Ces dernières n’ont visiblement aucune retenue quand il s’agit de facturer des obsèques dont le coût varie de 6000 dollars … à plus du double dans certains cas ! A la manière d’une Elise Lucet, les reporters opèrent en caméra cachée afin d’observer de l’intérieur cette méthodologie à la limite du racket … mais qui s’ancre dans un marché en pleine expansion.
Le secteur funéraire canadien en plein changement
A ce stade, il faut se remémorer que le secteur vit une reconfiguration de fond : avec le vieillissement de la population canadienne, le nombre de décès est en hausse, on pronostique du reste une moyenne de 100 000 décès à l’orée de 2043. Pour y faire face, plus de 300 salons se répartissent le marché, un nombre qui ne cesse d’augmenter depuis 2015, ainsi que la concurrence, féroce.
Les quelques 6000 employés du circuit sont donc soumis à des pressions évidentes pour augmenter un chiffre d’affaire annuel général estimé à 300 millions de dollars ; ils sont aidés en cela par une absence quasi totale de législation et d’encadrement, principalement en matière de tarification et de publicité.
Écarts de prix et obligation de résultats
Les investigations menées par J.E. mettent ainsi en évidence, outre des écarts de prix de 25 %, ce qui est énorme, l’absence de devis détaillés listant les prestations et leur coût, l’obligation pour les conseillers funéraires d’atteindre des objectifs mensuels de quelques 30 000 dollars, la pression imposée aux sous-traitants pour baisser leur prix … Ceux qui ne s’y conforment pas ou refusent de se plier à ces exigences sont licenciés ou écartés. Quant aux clients, déstabilisés par le chagrin de la perte, ignorants des usages de ce marché et plus généralement soumis à la mode du « fastfood funéraire », tendance américaine qui implique de faire son deuil le plus rapidement possible, ils n’ont guère le réflexe de s’informer, de poser des questions.
Devis opaque et pressions sur le client
L’absence de devis détaillé les empêche de comparer les prix d’un prestataire à l’autre, d’autant plus que des forfaits leur sont proposés qui multiplient les avantages en apparence, mais facturent en fait et de façon onéreuse des services qui ne sont pas indispensables, compositions florales, cocktail dînatoire et autres. Pire, quand un éventuel client stipule qu’il va aller acheter son cercueil chez un autre fabriquant, certaines pompes funèbres refusent alors de contractualiser, sous prétexte que le produit n’est pas sûr, qu’ils préfèrent travailler avec leurs propres fournisseurs, que cela ne respecte pas leurs normes. Le client est alors complètement démuni, pressé par le délai d’inhumation, il cède.
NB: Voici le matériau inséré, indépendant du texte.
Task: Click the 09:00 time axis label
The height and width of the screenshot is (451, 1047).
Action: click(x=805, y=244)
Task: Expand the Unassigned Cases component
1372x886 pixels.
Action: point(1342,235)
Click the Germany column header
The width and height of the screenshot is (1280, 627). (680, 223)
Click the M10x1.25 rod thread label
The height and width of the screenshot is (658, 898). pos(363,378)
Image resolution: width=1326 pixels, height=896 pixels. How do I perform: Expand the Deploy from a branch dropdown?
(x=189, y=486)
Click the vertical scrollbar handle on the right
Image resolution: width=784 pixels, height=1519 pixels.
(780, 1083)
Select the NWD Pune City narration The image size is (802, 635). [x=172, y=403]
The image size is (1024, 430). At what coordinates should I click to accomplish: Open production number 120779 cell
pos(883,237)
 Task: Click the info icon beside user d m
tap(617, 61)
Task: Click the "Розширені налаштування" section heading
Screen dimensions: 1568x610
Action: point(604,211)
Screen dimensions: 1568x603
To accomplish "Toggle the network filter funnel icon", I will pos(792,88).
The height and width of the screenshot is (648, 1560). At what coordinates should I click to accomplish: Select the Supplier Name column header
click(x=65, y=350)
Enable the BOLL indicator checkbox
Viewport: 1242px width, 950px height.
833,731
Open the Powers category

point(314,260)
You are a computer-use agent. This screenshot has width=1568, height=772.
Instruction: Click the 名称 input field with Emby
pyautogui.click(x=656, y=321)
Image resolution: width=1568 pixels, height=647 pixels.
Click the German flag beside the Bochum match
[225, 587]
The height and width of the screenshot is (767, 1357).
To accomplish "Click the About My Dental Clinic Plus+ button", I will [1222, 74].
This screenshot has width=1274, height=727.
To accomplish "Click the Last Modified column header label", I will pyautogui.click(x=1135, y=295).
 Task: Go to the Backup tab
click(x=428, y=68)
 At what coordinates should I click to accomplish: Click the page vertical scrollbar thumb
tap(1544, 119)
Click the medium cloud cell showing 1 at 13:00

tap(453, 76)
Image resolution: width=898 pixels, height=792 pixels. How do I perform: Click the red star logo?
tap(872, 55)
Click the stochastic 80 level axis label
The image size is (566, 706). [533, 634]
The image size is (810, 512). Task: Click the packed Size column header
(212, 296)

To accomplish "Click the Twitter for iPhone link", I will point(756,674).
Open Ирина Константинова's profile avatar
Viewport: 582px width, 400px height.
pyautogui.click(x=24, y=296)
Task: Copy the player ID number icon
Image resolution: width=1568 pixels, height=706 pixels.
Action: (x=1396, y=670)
Acteurs émergents et encadrement légal
Face à ces enseignes dominantes qui se réfugient derrière le secret professionnel pour ne pas expliquer leur fonctionnement devant la caméra, on voit apparaître deux activités qui leur font concurrence :
- les entreprises indépendantes qui visent à soutenir les familles en s’adaptant à leurs besoins et en les conseillant au mieux, dans le respect de leur requête et de leur budget ;
- les courtiers funéraires qui apportent leur expertise du secteur, comparent les prix proposés et négocient au mieux pour les personnes chargées d’organiser les funérailles.
Ces acteurs émergents peinent à s’imposer, certes, mais ils parviennent à faire baisser des factures à l’origine aberrantes. Et surtout, ils font polémique, réclamant une législation visant à imposer un devis unique et détaillé, un encadrement plus sévère de l’activité, citant en exemple la rigueur de la France en la matière.
Affaire à suivre donc, qui prouve une fois de plus que le public doit être informé autant que respecté, que les intervenants de la profession doivent y faire la part des choses entre enrichissement et service du prochain, en somme que le business de la mort doit être canalisé si l’on veut qu’il demeure humain.